It is also important to consider some of the equity implications when thinking about limiting the number of support people present during home births and home visits, and when considering infection prevention and control recommendations. Policy exceptions and/or alternative solutions may be required when working with clients who may experience socio-economic disparities, where they may not have access to disinfectants to adhere to IPAC recommendations, whose support persons may have to work and cannot self isolate, or who live in inter-generational homes or in small homes where physical distancing may not be practical. By recognizing and addressing the barriers and inequities within policies and recommendations, midwives can better support all clients to access safe care. 

If clients need to ask for child care from someone outside their household, consider the following (case-by-case assessment is necessary to develop an equitable plan):

  • Everyone (child care support person, household members) should be symptom-free;
  • No one should be under isolation orders (due to illness or recent contact with someone with COVID-19); and
  • Discuss keeping distance between the midwife providing care and anyone in the home.

[March 22nd 2022]

What considerations regarding ventilation can be implemented to reduce the spread of COVID-19 during labour?

Poor indoor air quality combined with increased indoor, in-person contact can accelerate the spread of COVID-19. An editorial in the British Medical Journal (BMJ), Covid-19 has redefined airborne transmission, explains the importance of ventilation in preventing the spread of the virus. Here are a few tips for improving air quality in clinic spaces:

  • Identify the air vents in the space and keep them clear of obstructions. Ensure at least six inches of vent clearance from all furniture and other items.
  •  Holding a tissue directly in front of the vent may assist in determining if the vent is working properly to move air into or out of the space. Ventilation systems typically cycle off and on, so it may be necessary to check at different times before concluding that the vent is not operating.
  •  Hire (or request the landlord provide) skilled trades people to fix broken ventilation systems and provide maintenance including filter changes on heating and cooling units. Cleaning vents and ducts can also help to improve airflow and air quality.
  • If the space has operable windows or a door to the outside, opening them daily, even for a few minutes can improve indoor air quality.
  • According to research by Public Health Ontario and the US Center for Disease Control (CDC), portable HEPA filtration units can improve air quality and have the potential to reduce transmission of COVID-19. Units should be appropriately sized for the space, and units adequate for midwifery clinical spaces may be affordable within practice group budgets.

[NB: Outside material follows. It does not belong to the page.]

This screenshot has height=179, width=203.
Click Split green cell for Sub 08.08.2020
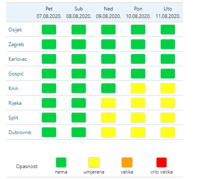click(78, 118)
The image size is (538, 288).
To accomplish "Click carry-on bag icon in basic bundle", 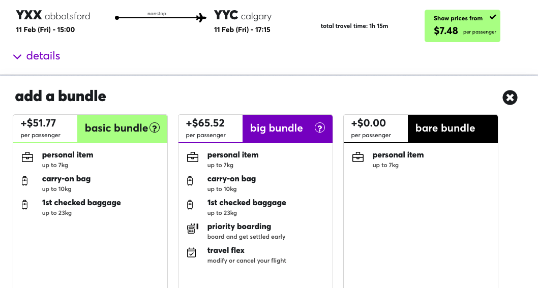I will point(24,181).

Some of these tips, like making sure your equipment is not blocking a vent, can also be helpful at home births and visits in the community.

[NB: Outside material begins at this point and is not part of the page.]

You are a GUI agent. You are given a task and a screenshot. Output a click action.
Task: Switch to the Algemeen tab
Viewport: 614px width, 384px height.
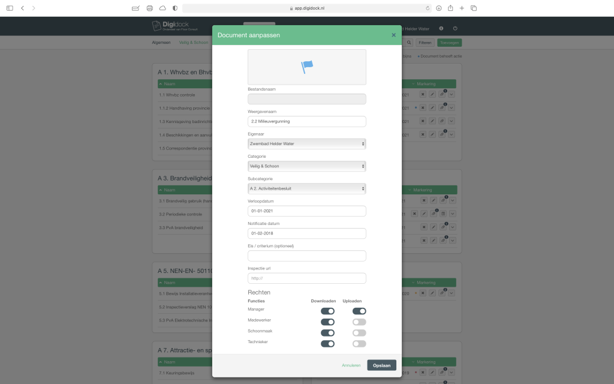coord(160,43)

Good ventilation does not replace the need for PPE, social distancing and other mitigation measures, but it can enhance protection as more transmissible variants continue to spread.

[March 22nd 2022]

Home Birth

Should clients consider a home birth during a pandemic?

The home birth during the COVID-19 pandemic (PDF, 885 KB) reference guide has been updated to reflect considerations for maintaining ventilation at home births. The guidance provides information to midwives and clients engaged in complex decision-making on choice of birthplace during a pandemic.

The guide includes:

  • The latest research on birth outcomes for pregnant people with COVID-19
  • Nine considerations for offering choice of birthplace during a pandemic
  • Tips on how best to maintain PPE and IPAC practices in the home setting

This resource is also available in French: L'accouchement à la maison pendant la pandémie de COVID-19 (PDF, 523 KB). 

[April 16, 2021]

Water Birth and Hydrotherapy

If my client has suspected or confirmed COVID-19, can they have a water birth?

Water birth is not currently recommended for clients who have suspected or confirmed COVID-19.

  • The stools of people with COVID-19 have been found to carry the live virus. If the client passes stool in the water, water birth may expose both the newborn and midwife to an additional route of transmission of the virus (via the fecal-oral route).
  • Providing care to clients having a water birth increases the likelihood that PPE will become wet, reducing its effectiveness. If this happens, midwives will need to change PPE which may increase the potential for further contamination.

For more information, please visit our guidance on water birth and hydrotherapy (PDF, 315 KB) for people with suspected or confirmed COVID-19.

[October 5, 2020]

If my client has suspected or confirmed COVID-19, can they use hydrotherapy (i.e., a shower or deep submersion in water) for pain relief?

Hydrotherapy for pain relief may be appropriate for a labouring client with COVID-19 infection or exposure, as long as there is sufficient PPE for the midwife to obtain a new set if the PPE being worn gets wet.  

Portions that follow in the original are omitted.